• _What needs to be done_
Look for the word "agent" in the entries below, then copy every line that has it.
________________________________________
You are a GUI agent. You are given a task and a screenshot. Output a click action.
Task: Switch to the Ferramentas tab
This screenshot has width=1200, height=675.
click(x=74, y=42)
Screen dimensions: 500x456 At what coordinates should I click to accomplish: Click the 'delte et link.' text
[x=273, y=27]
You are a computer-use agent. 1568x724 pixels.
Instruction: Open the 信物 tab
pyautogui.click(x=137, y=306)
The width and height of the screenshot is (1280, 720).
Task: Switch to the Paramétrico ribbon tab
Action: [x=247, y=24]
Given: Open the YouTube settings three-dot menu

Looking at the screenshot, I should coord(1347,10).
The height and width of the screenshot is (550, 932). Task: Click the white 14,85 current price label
________________________________________
• _Answer space_
You are a GUI agent. You are given a task and a screenshot. Output a click action.
You are a computer-use agent. 1568x724 pixels.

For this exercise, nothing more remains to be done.